In what is being described as Amy Winehouse 's final interview, the oft-troubled chanteuse didn't talk about drugs, or messy breakups, or rehab. Instead, while in the midst of a recording session with Tony Bennett  in March, Winehouse struck a humble tone, talking about her insecurities, a possible jazz album and offering her outlook for the future.
"I'm not a natural born performer," she told the The Telegraph . "I'm a natural singer, but I'm quite shy, really."
Winehouse spent the tail end of her 27 years ( which came to an end on July 23 ) in self-destruct mode, but on that day in early spring, she was an appreciative admirer, trying to keep from crying at the sight of one of her idols.
"I'm so happy to be here," she beamed to Bennett while they recorded 'Body and Soul.' "It's a story to tell my grandchildren, to tell their grandchildren, to make sure they tell their grandchildren."
The interviewer describes Winehouse as "obviously nervous" during the sessions, but that she appeared healthier and fuller-figured than she had in years. "I grew up listening to your records," she told Bennett. "You taught me how to sing."
They did take after take of the track, each of which Winehouse swayed her elastic voice in different directions.

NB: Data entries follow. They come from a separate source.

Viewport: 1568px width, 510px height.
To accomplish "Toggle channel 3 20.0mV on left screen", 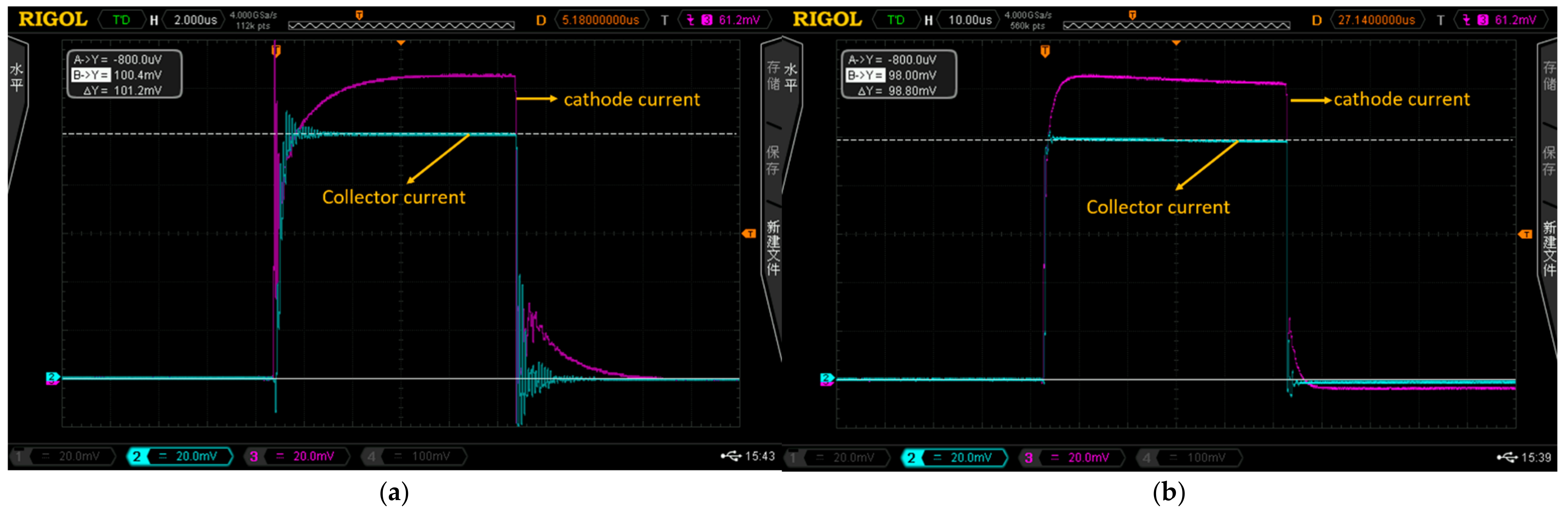I will (x=298, y=456).
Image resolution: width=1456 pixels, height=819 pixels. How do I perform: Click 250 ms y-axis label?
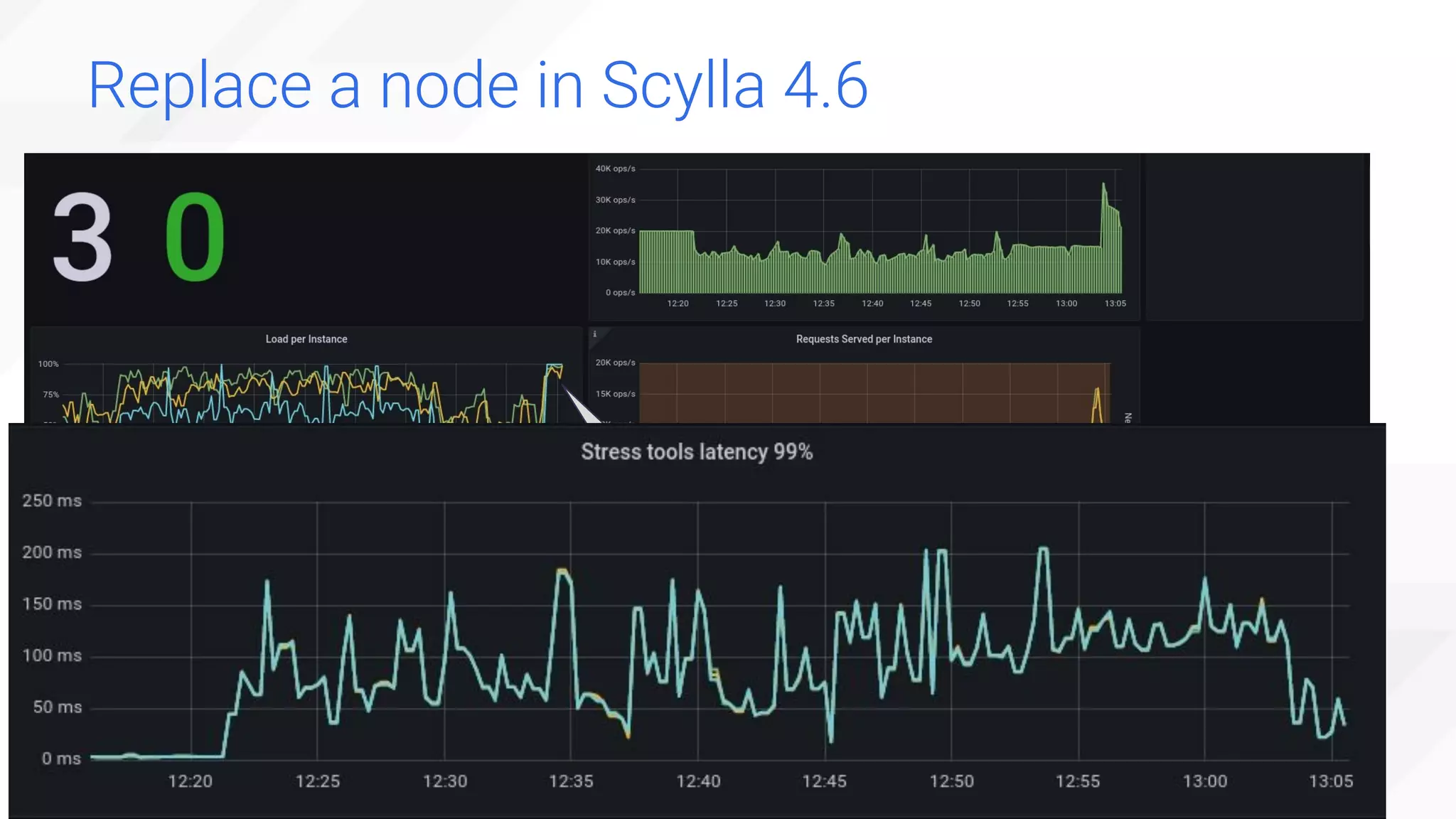click(52, 500)
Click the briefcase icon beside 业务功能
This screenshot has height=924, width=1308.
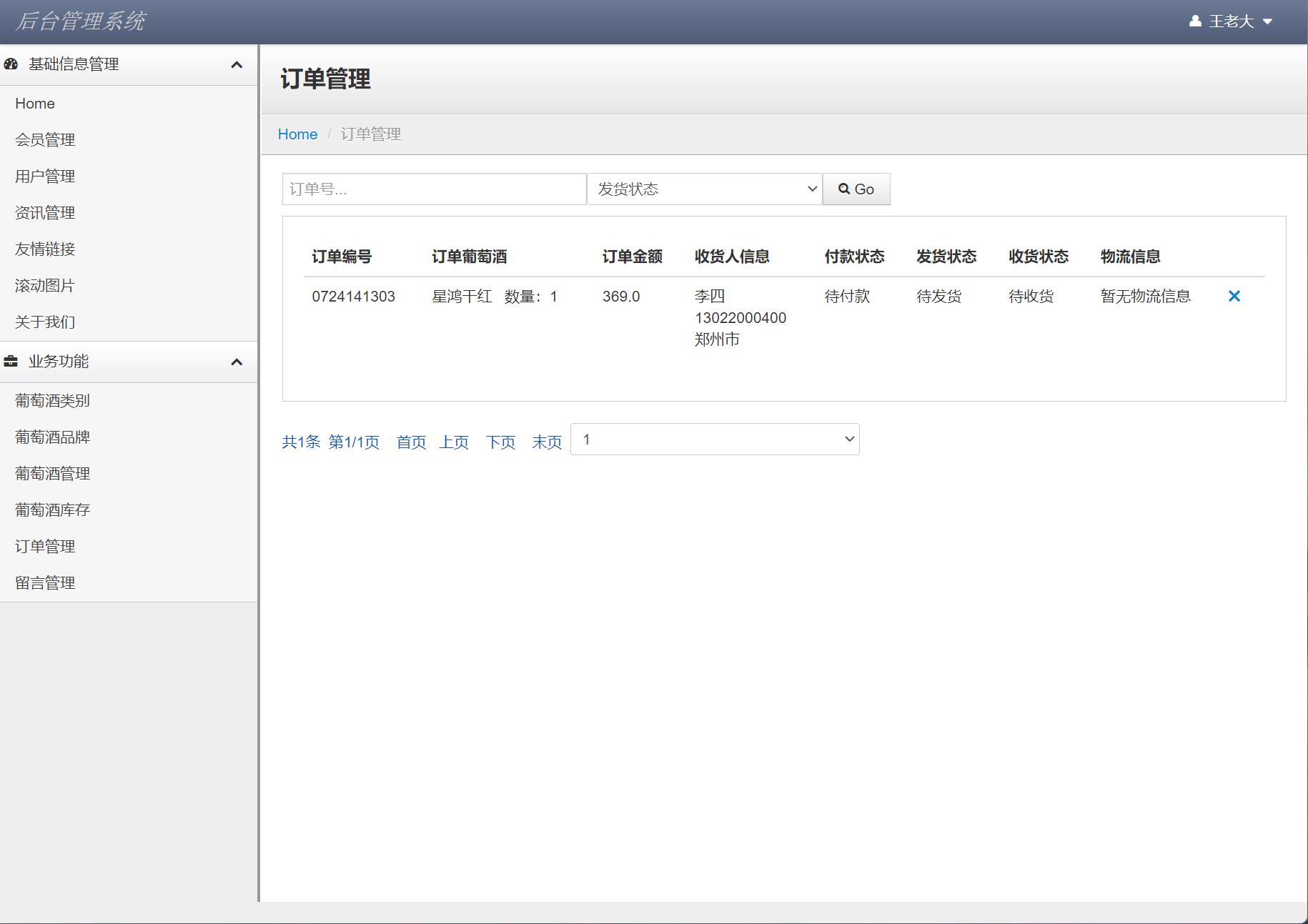[10, 362]
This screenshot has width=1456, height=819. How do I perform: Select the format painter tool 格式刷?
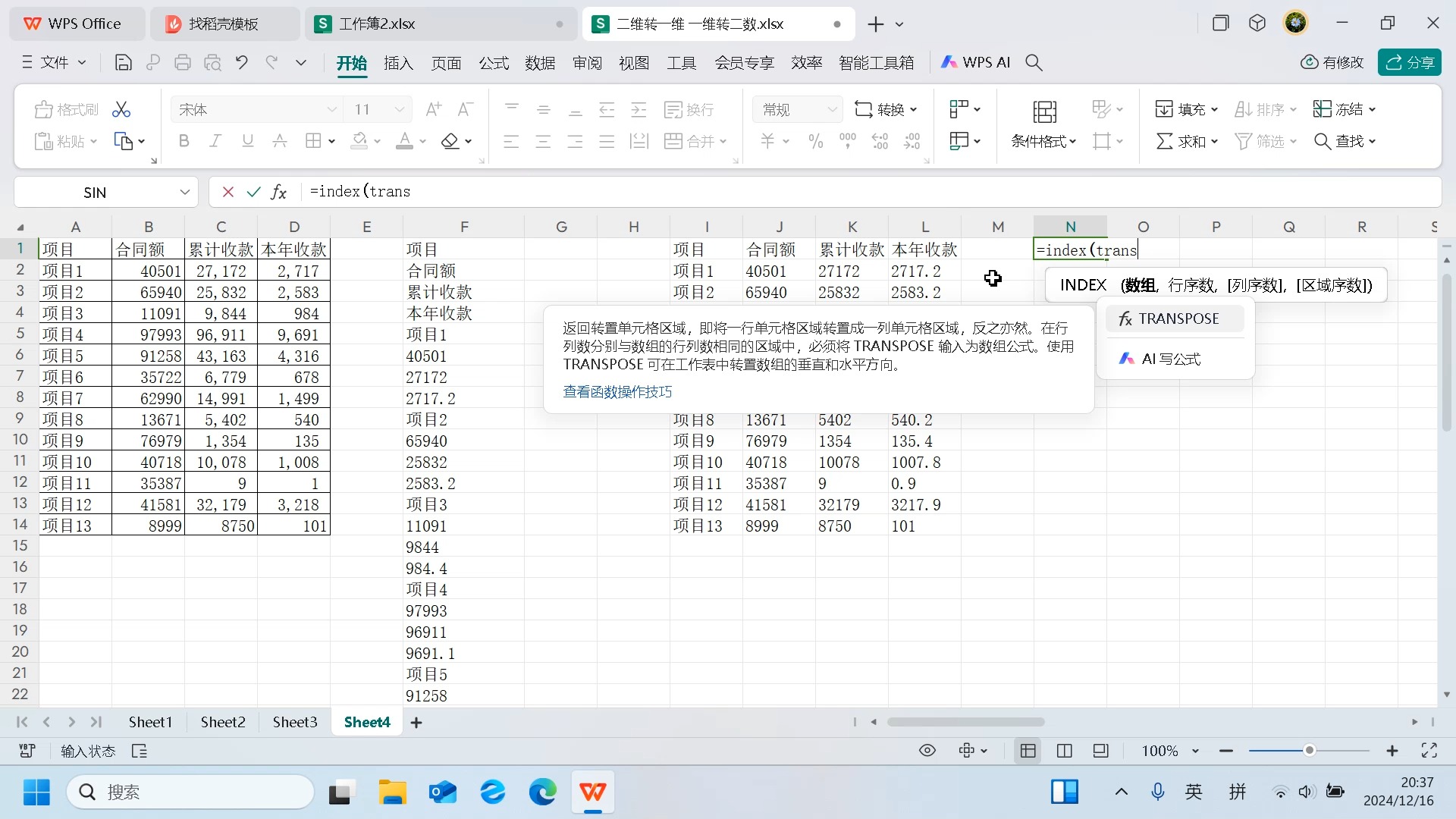pyautogui.click(x=65, y=108)
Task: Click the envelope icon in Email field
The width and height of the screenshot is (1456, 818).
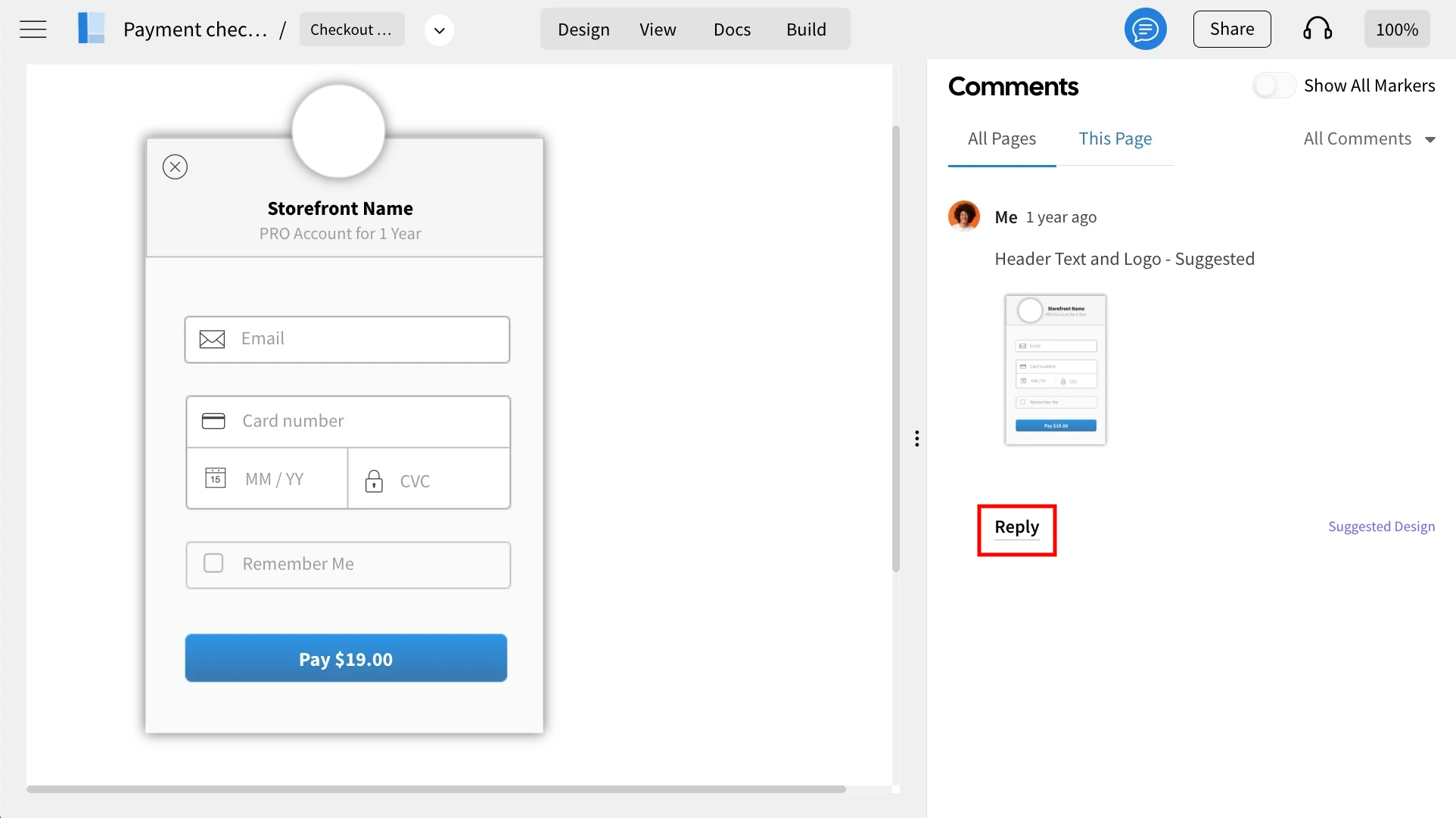Action: (212, 339)
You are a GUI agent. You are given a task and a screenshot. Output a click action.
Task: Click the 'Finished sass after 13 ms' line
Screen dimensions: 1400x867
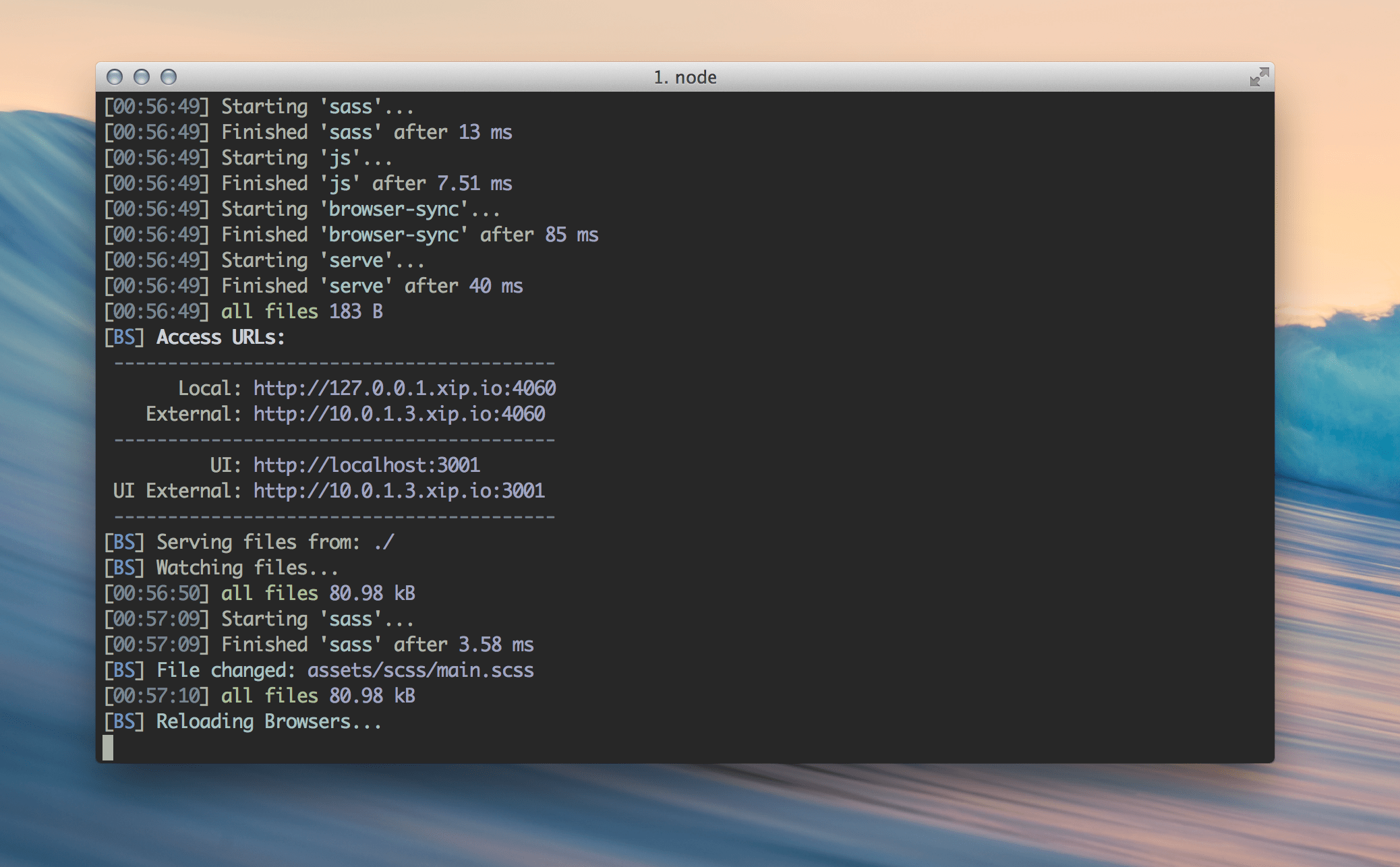click(308, 131)
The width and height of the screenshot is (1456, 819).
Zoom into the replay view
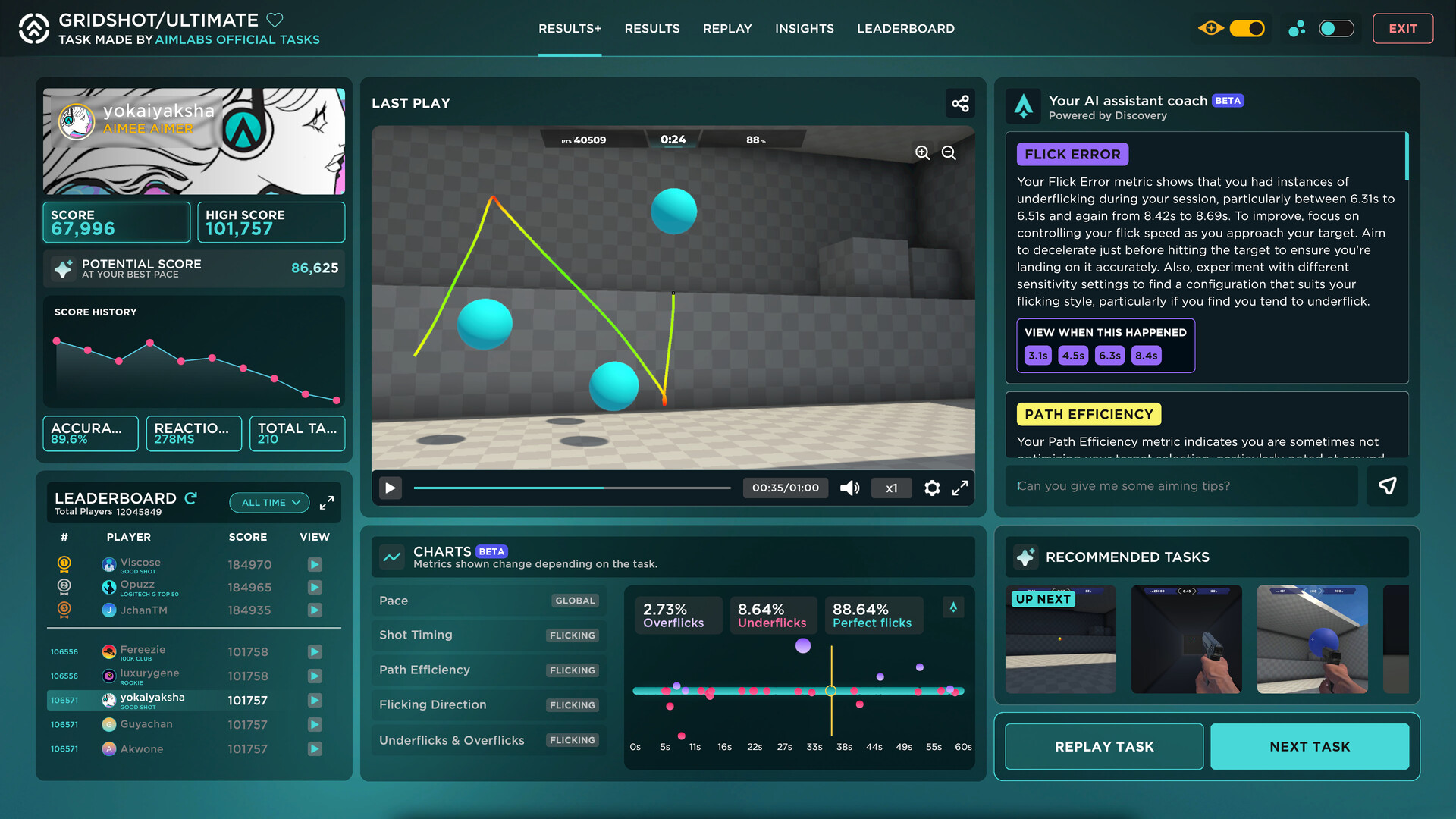click(x=923, y=153)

Not that she thought she was any good.
"I'm my own worst critic, and if I don't pull off what I think I wanted to do in my head, then I won't be a happy girl," she said.
The sessions, which took place at Abbey Road studios, must have inspired the singer, who said she wanted to record a "more purist" jazz album at some point in her career. She also talked a bit about professional development.
"I would love to study guitar or trumpet," she said. "I can play a lot of different instruments adequately but nothing really well. If you play an instrument, it makes you a better singer. The more you play, the better you sing, the more you sing, the better you play."
Tony Bennett is releasing his ''Duets II" album on Columbia Records on Sept. 20.